Die von dem Bad Grönenbacher Szeneunternehmen Oldschool Records produzierten Tonträger setzte die Bundesprüfstelle für Jugendgefährdende Medien (BPJM) im Jahr 2019 auf den Index, sodass sie nicht mehr offen verkauft werden dürfen. Denn der Neonazi-Plattenproduzent Benjamin Einsiedler verbreitete darauf ein Bekenntnis zum seit 20 Jahren in Deutschland verbotenen Neonazi-Netzwerk Blood&Honour, die Verherrlichung des Nationalsozialismus sowie gewaltanreizende antisemitische und rassistische Texte. Darin sah die BPJM eine offensichtliche Jugendgefährdung und indizierte die Platten. Konkret geht es um Titel der Bands Heiliger Krieg und Spreegeschwader.

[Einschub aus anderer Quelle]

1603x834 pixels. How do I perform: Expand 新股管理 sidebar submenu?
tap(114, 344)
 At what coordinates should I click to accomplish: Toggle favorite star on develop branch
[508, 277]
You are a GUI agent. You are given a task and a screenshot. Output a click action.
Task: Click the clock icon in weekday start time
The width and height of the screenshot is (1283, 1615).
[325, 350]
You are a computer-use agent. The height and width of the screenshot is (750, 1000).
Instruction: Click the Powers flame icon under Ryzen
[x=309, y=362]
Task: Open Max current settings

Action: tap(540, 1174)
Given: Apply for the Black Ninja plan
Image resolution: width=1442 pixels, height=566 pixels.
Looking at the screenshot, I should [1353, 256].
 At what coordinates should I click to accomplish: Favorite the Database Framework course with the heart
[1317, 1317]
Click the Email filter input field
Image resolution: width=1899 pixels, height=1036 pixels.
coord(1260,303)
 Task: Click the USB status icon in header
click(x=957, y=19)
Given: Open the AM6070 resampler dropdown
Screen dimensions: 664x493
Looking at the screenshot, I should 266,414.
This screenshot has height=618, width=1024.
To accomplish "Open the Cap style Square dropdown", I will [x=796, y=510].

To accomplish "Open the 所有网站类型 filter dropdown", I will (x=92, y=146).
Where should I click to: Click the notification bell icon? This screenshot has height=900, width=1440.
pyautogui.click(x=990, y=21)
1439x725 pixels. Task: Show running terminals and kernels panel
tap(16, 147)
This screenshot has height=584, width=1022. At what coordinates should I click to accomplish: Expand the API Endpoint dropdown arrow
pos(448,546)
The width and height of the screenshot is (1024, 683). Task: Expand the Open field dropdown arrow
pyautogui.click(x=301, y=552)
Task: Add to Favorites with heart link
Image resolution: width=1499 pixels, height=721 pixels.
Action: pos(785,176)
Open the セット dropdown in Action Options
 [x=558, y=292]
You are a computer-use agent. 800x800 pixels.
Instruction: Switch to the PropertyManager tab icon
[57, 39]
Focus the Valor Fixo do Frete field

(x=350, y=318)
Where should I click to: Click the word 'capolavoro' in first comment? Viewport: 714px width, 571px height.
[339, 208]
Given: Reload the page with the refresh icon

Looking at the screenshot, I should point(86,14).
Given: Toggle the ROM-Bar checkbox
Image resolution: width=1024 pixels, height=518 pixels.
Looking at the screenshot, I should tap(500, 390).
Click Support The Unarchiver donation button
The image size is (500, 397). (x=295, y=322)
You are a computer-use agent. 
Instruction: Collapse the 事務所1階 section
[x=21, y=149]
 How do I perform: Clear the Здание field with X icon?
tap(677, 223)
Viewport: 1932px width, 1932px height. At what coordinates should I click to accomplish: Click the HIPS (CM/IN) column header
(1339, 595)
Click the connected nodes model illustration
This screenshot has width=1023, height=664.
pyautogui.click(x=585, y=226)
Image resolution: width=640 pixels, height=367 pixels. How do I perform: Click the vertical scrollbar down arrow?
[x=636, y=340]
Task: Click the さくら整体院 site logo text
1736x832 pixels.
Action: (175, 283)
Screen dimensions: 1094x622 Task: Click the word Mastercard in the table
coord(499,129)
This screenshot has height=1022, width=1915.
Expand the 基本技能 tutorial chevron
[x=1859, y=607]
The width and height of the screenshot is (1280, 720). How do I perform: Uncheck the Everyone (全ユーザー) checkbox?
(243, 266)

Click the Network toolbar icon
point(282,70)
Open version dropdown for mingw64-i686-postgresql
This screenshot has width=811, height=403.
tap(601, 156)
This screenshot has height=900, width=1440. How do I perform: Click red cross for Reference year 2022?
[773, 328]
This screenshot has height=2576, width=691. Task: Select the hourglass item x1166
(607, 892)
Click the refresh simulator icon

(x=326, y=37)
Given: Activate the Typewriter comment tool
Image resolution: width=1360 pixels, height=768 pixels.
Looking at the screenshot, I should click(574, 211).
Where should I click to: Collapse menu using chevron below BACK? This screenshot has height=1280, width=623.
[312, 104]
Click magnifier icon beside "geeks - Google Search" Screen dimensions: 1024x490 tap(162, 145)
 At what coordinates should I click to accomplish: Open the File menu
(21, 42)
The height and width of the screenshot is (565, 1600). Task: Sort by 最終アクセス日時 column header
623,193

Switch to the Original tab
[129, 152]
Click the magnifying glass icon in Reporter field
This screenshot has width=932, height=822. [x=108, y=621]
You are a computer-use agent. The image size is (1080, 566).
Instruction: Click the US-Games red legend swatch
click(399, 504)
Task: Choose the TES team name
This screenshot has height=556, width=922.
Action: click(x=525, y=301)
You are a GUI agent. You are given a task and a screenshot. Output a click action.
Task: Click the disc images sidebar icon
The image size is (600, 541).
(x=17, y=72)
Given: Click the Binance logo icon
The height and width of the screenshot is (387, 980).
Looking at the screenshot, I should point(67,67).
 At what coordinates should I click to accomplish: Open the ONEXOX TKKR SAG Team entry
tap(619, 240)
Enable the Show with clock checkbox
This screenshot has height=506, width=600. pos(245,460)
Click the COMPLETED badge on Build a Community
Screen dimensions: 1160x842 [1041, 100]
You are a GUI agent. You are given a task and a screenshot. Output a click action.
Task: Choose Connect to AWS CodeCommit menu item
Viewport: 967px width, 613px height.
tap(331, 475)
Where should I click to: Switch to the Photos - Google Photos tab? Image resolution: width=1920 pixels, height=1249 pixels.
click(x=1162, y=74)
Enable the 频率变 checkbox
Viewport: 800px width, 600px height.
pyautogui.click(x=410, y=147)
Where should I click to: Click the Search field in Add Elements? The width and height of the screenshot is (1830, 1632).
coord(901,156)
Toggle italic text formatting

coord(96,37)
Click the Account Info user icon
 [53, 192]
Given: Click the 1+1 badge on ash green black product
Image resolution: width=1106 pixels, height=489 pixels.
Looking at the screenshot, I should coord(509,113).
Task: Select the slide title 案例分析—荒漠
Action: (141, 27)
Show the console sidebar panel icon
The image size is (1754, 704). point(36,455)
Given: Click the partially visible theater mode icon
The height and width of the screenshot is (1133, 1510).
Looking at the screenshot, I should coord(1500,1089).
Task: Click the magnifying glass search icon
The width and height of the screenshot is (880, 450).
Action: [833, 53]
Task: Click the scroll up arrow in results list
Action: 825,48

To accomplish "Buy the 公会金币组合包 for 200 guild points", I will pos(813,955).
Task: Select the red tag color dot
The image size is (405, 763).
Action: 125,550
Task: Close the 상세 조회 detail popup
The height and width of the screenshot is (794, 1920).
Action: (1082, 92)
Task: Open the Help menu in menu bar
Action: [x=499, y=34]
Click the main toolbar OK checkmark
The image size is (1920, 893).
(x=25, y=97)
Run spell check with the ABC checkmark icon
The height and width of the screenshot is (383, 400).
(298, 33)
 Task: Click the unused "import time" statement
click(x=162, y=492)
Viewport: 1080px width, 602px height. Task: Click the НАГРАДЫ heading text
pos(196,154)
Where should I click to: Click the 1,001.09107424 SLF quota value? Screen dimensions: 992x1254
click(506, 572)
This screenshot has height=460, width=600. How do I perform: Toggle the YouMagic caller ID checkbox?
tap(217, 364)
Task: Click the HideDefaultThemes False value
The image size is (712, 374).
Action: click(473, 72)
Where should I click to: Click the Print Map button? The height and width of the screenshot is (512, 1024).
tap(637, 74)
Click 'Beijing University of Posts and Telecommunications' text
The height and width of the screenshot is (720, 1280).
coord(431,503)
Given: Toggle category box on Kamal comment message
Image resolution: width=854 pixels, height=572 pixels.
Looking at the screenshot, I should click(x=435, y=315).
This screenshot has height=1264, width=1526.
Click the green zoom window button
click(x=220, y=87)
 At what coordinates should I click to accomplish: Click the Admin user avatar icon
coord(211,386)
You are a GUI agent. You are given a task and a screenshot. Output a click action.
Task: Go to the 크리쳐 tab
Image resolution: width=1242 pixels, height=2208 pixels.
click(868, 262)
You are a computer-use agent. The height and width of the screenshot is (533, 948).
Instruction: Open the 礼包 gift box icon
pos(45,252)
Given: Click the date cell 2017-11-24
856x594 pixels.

Heiliger Krieg: Aufbruchsstimmung für ein nationalsozialistisches Deutschland
So hetzt die Gruppe Heiliger Krieg in ihren Texten gegen Homosexuelle und verherrlicht den Nationalsozialismus und seine Ideologie. In einem Song werde das »heilige Vaterland« Deutschland so wie im Dritten Reich mit dem Hitlergruß gegrüßt. Der stehe im Text in einem positiven Zusammenhang, so die BPJM: »Es wird Aufbruchsstimmung erzeugt und der Eindruck erweckt, als bewege man sich auf ein erstrebenswertes Ziel zu – nämlich das Deutschland, wie es früher zur Zeit der Herrschaft der Nationalsozialisten war.«
Das Gremium befürchtet, dass die nationalsozialistischen Parolen auf dem Tonträger auf Kinder und Jugendliche »eine überaus vereinnahmende Wirkung« hätten. Das sei gerade dann der Fall, wenn sie wie Heiliger Krieg es teilweise tut, in englischer Sprache »gefälliger und zugänglicher« daherkämen, »sodass die erhöhte Gefahr besteht, dass die Hörenden erst die Parole „Sieg Heil“ für sich vereinnahmen und sodann die verfassungsfeindliche Ideologie übernehmen.«
Spreegeschwader: »Widerstand« gegen rassistisch konstruierte Feindbilder
Die Titel von Spreegeschwader wirken laut BPJM verrohend und reizen »zum Rassenhass«: Sie vermitteln demnach »gewaltanreizende, antisemitische, fremdenfeindliche Inhalte«. Auch Spreegeschwader verherrlicht den Nationalsozialismus. Darüber hinaus enthalte die CD erneut Titel, die zuvor bereits Gegenstand von Indizierungsentscheidungen waren und dort auch als entscheidungsrelevant eingestuft wurden.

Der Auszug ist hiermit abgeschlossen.